Although this system is already being used by professional sportspeople and teams, it cannot always be extended to amateur sportspeople or patients with limited economic resources because it requires supervision by qualified professionals. That is why in his PhD thesis read at the Public University of Navarre (NUP/UPNA), the researcher has put forward three new tools for doing this in a more cost-effective, simpler way. The first is a heart rate monitor to measure aerobic fitness through the rate associated with 90% maximum heart rate.
"This system is very practical because no health professionals are needed. We can monitor aerobic fitness without the help of a specialist," insisted Ibai García-Tabar.
The second tool is a heart rate monitor that makes use of heart rate variability. In this case, monitoring by a trainer or fitness coach would be necessary, because this system involves a special mathematical process requiring more exhaustive control.
The last proposal is a single sample of blood lactate using a lactate analyser, a device similar to that used by diabetics to measure the concentration of glucose in the blood. "The process takes between five and thirteen minutes and the user can implement it during his/her daily routine. This proposal would enable training intensities to be continually readjusted and the evolution in aerobic fitness of a football player, for example, during his/her final rehabilitation phase following injury, to be monitored more closely.

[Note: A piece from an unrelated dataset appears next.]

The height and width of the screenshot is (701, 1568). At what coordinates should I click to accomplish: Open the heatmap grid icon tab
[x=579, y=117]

It would also help to evaluate the level of fatigue arising after a period of overload," he pointed out.
Two systems for assessing aerobic fitness
Today, the two most widespread leading methodologies to determine aerobic fitness are electronic, automated gas analysers and the measuring of lactate concentration in the blood. The latter became important in the 1980s, particularly in the area of sports. Yet in the clinical area, the assessing of respiratory gases remains the predominant methodology.

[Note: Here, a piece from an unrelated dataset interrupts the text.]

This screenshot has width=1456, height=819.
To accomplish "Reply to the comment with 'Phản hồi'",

According to García-Tabar, although electronic gas analysers to determine aerobic fitness and ongoing sports performance are very widespread, they lead to considerable systematic error when the maximum consumption of oxygen is measured. "The solution involves verifying the results once the evaluation is over and checking whether they coincide with the initial calibration. This can only be done using semi-automatic gas analysers".

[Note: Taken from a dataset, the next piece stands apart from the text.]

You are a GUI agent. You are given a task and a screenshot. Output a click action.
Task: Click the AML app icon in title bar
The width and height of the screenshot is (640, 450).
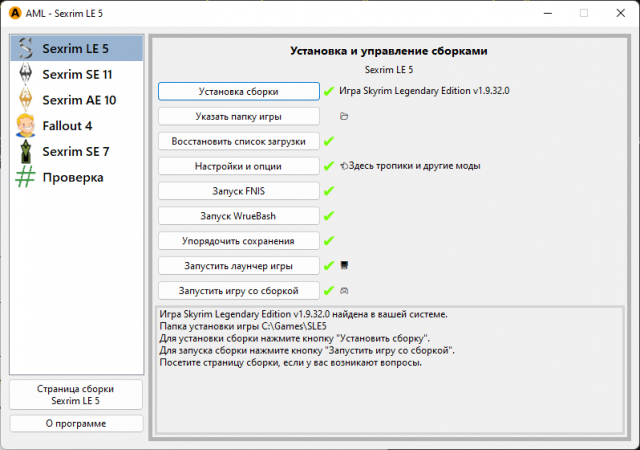pos(15,13)
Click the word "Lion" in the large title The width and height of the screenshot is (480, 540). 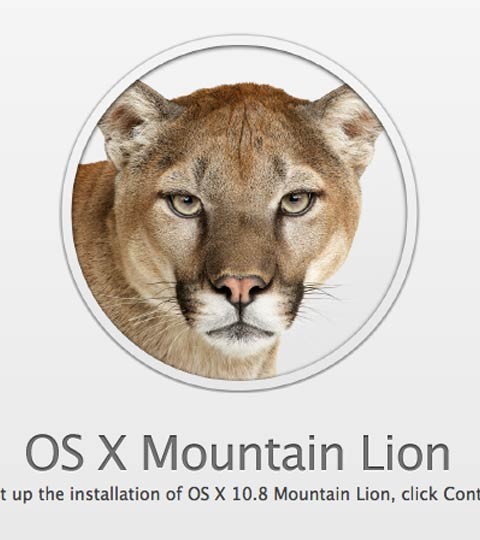point(406,452)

That is why the researcher is opting for the method that determines lactate thresholds; the reason is that as more variants are taken into consideration, it is more accurate and could be useful for more sectors of the population. "I would particularly recommend blood lactate assessment for seniors and patients, because as maximum oxygen consumption is not measured, the user does not have to be pushed to the limit and that way unnecessary risks are avoided".
García-Tabar is hoping that his proposals will become a practical tool and will help to bring the world of research closer to the real world and sports, because, in his view, there is an excessive gap that would need to be solved.